Con una scrittura densa e avvolgente – per concretezza visiva e sonora – l’autrice ci presenta un libro dove la parola è sganciata da ogni senso di realtà ordinaria e referenziale, per creare essa stessa il vero reale: quello di una poesia che ha, nel suo proprio e unico dire, la composizione di un mondo. Dunque non un’ispirazione a sé predestinata, ma “un movimento sotterraneo” in cui anche il vuoto che comincia a prendere mente e a farsi pensiero. E’ suono interiore che si rende visibile per farsi scavo verso il paradosso di un silenzio che parla sospendendo il senso. Perché la poesia è parola sempre nuova, che, da un passato sconosciuto, si riaccende oltre il significato, alla ricerca del senso che non trova. E’ così, come scrive l’autrice, che l’implosione di poeticità diventa un sentire necessario, che espone il poeta come “illusione ottica e sonora/.../ senza solco peso dimora”, lasciando spazio all’unico vero “io”: l’io poetico. Quello che solo è capace, non tanto di estrarre le parole che non sappiamo, ma anche di mantenerle sconosciute, perché possano, nel loro cammino nascosto, uscire improvvise in un’inedita visione: quella che ci fa veramente sentire che “di fantasmagoria si può vivere”.
Dalla sezione sfarfalii – armati – sottoluce
Claustrofonia
il muro tace, non risponde più
si lascia guardare angolandosi
in riproduzioni lessicali nei passi
o sfarfallii – armati – sottoluce
ogni tanto un urto di temperatura
differente, a porte chiuse] tolte le dita
da maniglie ingoiate a sorsi uscite laterali
agglomerate al bolo circolante, contropelle
la risalita dei ricordi sfida il cemento
dell’anima in guardiola, divelta e sugosa,
chiaroscuro del Merisi
stretto chicco d’uva fragola come fosse un uragano
moltiplicato a schizzi su pareti in guanti bianchi
divaricate a terra ora
“...tu aprimi al tuo fiato singultato, viola di Tchaikovsky
Dalla sezione giunchiglie trapassate
Ricreazione
Evito parole così a me uguali da risultarmi ovvia
non cercherò la trama – quella sottile – mai
scomparsa attesa di dire le cose
fatalità scorrevoli come gabbie aguzze
un pennino spuntato che non sa più curvare
la chiamavano Boccadirosa invece
un baco piovuto dall’alto sgranato sul filo
l’impronta sul colletto mille zampe conficcate
nei pensieri dalla bocca aperta io stormisco
di gelso nella luce verde con le foglie
Dalla sezione nonnulla da tenere
*
a volte penso a quelle scale compassate e smunte
ala passamano steso sopra una brughiera in ferro
spazzata da riccioli gaglioffi come un vento
*
mendico di me le pause tra i pensieri fatti a imbuto
sulla pioggia dei nonnulla da tenere per domani
domai saprò vederli sentirli nominarsi
e si sapranno dire, in questo inesauribile fragore.
Doris Emilia Bragagnini è nata in provincia di Udine dove tuttora risiede.
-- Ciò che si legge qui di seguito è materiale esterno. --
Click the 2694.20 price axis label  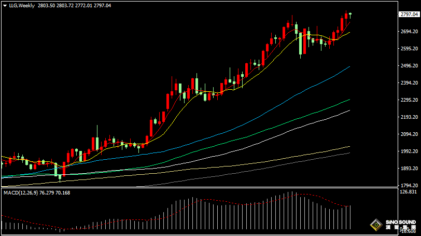pyautogui.click(x=409, y=32)
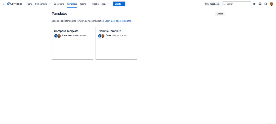This screenshot has height=124, width=276.
Task: Open the notifications bell icon
Action: click(x=254, y=4)
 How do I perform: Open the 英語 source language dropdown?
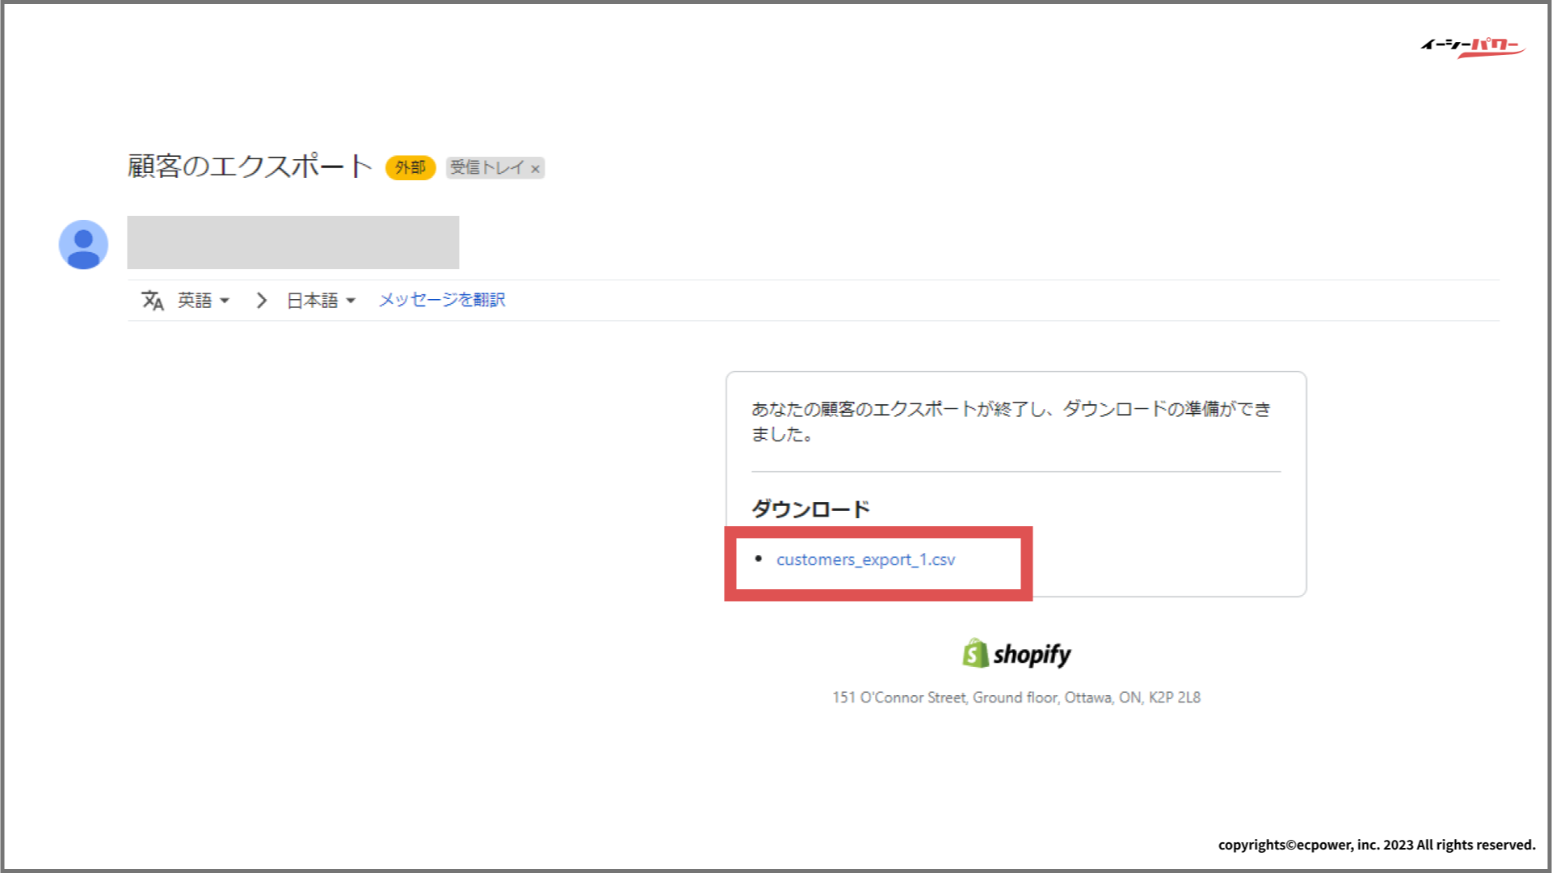(204, 301)
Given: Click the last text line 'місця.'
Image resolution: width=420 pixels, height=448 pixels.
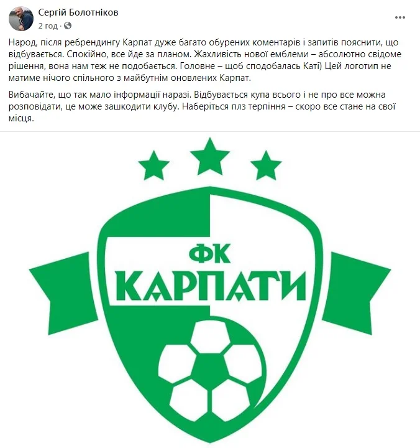Looking at the screenshot, I should 21,118.
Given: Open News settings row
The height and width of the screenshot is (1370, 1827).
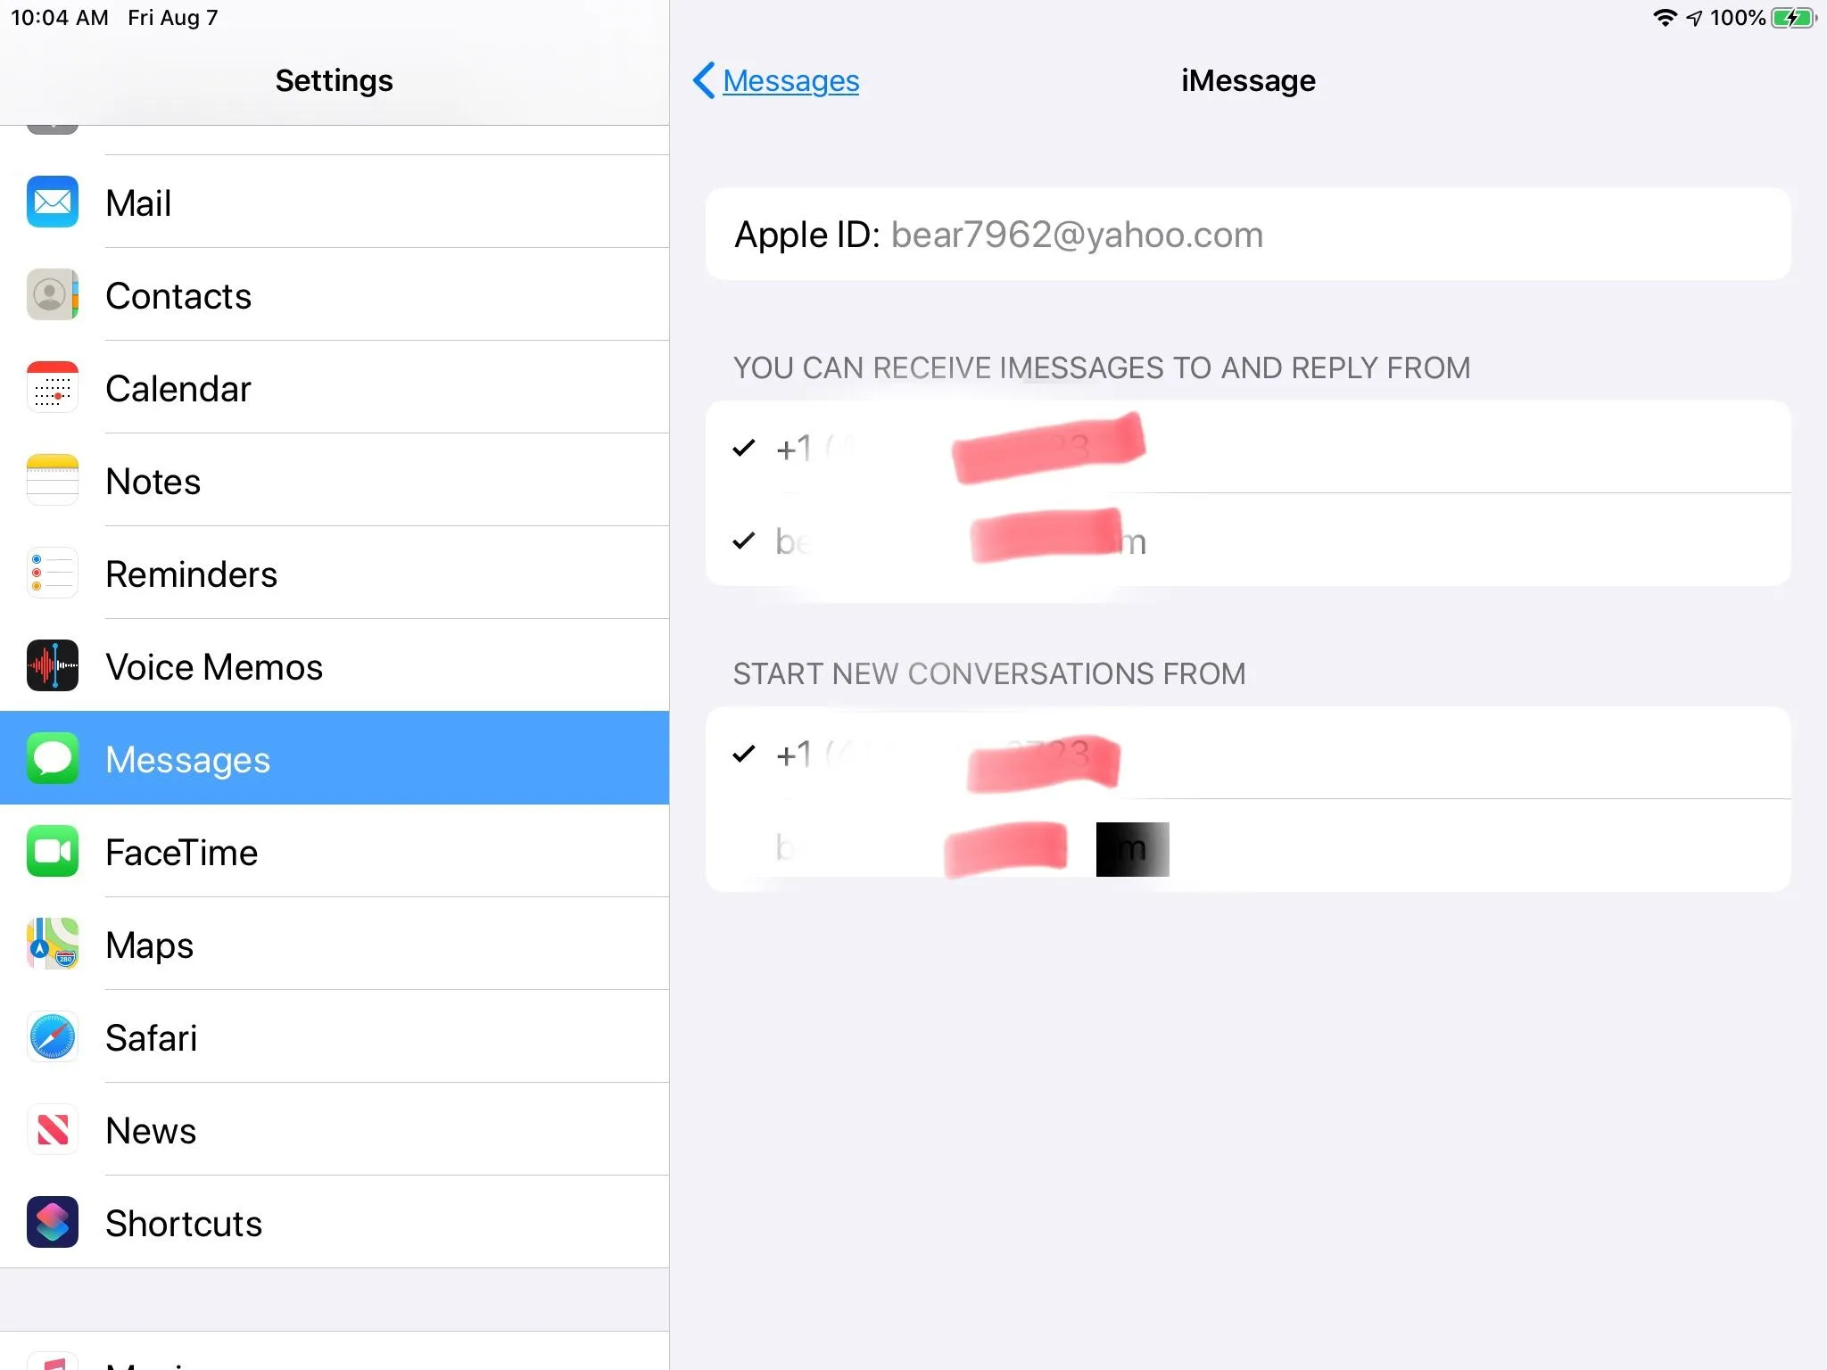Looking at the screenshot, I should pyautogui.click(x=335, y=1130).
Suoi testi sono presenti in alcuni periodici online e cartacei tra cui Carte nel Vento a cura di Ranieri Teti, EspressoSud a cura di Augusto Benemeglio, Noidonne a cura di Fausta Genziana, in varie antologie (tra cui Il Giardino dei Poeti ed. Historica e Fragmenta premio Ulteriora Mirari ed. Smasher), in blog e siti letterari come Neobar e Il Giardino Dei Poeti (collabora in entrambi come redattrice), Carte Sensibili, Via Delle Belle Donne, La Poesia e lo Spirito, La Dimora del Tempo Sospeso, Poetarum Silva, WSF, Linea Carsica.
Ha partecipato ai poemetti collettivi La Versione di Giuseppe. Poeti per don Tonino Bello e Un sandalo per Rut (ed. Accademia di Terra d’Otranto, Neobar 2011). Il suo libro d’esordio è OLTREVERSO il latte sulla porta (ed. Zona 2012).